[RECORD SET]
'''

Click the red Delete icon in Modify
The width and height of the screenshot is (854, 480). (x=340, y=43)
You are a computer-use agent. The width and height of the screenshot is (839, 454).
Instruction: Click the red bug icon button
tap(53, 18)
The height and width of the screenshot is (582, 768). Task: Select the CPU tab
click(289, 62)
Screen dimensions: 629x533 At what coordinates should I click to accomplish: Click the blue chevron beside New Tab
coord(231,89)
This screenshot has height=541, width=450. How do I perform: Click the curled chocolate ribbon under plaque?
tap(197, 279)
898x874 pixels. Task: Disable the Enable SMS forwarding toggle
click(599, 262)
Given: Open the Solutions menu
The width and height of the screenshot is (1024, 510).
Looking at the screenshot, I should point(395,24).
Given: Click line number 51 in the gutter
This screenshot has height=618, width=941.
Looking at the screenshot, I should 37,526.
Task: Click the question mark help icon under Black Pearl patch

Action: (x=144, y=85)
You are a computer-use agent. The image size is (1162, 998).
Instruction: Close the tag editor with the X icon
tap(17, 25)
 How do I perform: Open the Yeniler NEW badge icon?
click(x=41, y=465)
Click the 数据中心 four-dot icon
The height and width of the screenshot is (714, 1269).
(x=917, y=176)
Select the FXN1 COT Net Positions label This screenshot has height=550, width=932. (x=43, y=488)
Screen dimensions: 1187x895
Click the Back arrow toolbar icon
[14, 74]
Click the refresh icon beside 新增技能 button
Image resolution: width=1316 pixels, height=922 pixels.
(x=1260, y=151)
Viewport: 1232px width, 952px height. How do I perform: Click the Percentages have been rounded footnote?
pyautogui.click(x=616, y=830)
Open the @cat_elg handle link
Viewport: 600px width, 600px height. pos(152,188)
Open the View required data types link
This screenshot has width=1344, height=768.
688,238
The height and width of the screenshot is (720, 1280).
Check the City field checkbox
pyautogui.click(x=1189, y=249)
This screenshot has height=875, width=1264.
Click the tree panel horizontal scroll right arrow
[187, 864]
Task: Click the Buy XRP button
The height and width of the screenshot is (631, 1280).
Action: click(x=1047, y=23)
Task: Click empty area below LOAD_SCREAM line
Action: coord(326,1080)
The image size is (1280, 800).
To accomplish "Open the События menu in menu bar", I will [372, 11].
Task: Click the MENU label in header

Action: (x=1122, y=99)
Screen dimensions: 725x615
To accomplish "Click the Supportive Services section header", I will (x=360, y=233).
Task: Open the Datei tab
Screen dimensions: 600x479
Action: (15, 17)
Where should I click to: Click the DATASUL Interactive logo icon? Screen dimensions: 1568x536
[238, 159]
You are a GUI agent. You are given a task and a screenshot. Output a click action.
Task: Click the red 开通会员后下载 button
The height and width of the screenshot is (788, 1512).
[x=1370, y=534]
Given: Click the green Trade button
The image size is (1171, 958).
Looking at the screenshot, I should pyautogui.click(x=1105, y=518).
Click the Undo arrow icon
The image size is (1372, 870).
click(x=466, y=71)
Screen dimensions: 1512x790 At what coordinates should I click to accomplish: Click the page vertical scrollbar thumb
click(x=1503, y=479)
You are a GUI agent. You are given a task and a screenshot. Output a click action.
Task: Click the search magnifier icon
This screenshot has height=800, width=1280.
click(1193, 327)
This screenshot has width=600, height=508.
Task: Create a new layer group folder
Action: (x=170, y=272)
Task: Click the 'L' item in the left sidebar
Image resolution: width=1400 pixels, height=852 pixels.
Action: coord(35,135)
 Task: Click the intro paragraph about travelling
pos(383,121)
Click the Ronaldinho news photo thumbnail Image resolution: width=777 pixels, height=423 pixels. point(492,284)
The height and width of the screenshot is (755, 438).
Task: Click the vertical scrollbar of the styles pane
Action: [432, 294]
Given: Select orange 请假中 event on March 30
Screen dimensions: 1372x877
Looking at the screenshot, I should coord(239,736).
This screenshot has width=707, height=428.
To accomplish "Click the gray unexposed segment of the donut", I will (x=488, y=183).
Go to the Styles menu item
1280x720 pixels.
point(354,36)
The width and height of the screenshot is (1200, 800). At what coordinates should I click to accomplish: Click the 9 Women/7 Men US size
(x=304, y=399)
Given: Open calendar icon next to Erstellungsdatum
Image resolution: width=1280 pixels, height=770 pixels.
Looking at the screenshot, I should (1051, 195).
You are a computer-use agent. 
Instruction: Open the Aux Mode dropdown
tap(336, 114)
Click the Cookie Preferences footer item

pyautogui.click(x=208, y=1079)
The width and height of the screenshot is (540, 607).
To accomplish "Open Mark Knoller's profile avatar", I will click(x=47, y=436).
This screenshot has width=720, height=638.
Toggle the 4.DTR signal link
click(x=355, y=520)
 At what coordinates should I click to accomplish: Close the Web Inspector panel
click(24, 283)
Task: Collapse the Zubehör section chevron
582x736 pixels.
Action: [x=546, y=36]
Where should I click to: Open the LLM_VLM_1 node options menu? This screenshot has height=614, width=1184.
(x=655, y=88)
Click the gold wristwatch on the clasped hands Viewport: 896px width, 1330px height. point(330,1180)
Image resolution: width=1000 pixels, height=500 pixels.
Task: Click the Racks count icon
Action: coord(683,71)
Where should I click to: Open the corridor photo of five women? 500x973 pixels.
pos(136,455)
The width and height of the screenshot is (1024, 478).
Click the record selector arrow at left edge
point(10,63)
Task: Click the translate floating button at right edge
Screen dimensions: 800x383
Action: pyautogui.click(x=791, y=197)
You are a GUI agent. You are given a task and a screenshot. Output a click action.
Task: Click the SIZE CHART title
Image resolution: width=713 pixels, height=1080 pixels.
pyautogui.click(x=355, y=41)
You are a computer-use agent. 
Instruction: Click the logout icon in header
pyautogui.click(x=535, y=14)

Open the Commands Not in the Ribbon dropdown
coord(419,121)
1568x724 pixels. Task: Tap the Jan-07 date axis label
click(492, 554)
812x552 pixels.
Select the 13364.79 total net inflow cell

'''

[ABOUT THIS TASK] Would you retype the lines above from the one with "Instruction: Click the red bug icon button" down to the one with "Select the FXN1", word for word, both ends included and no other lines?

[ANSWER]
Instruction: Click the red bug icon button
tap(53, 18)
The height and width of the screenshot is (582, 768). Task: Select the CPU tab
click(289, 62)
Screen dimensions: 629x533 At what coordinates should I click to accomplish: Click the blue chevron beside New Tab
coord(231,89)
This screenshot has height=541, width=450. How do I perform: Click the curled chocolate ribbon under plaque?
tap(197, 279)
898x874 pixels. Task: Disable the Enable SMS forwarding toggle
click(599, 262)
Given: Open the Solutions menu
The width and height of the screenshot is (1024, 510).
Looking at the screenshot, I should point(395,24).
Given: Click line number 51 in the gutter
This screenshot has height=618, width=941.
Looking at the screenshot, I should 37,526.
Task: Click the question mark help icon under Black Pearl patch

Action: (x=144, y=85)
You are a computer-use agent. The image size is (1162, 998).
Instruction: Close the tag editor with the X icon
tap(17, 25)
 How do I perform: Open the Yeniler NEW badge icon?
click(x=41, y=465)
Click the 数据中心 four-dot icon
The height and width of the screenshot is (714, 1269).
(x=917, y=176)
Select the FXN1 COT Net Positions label This screenshot has height=550, width=932. (x=43, y=488)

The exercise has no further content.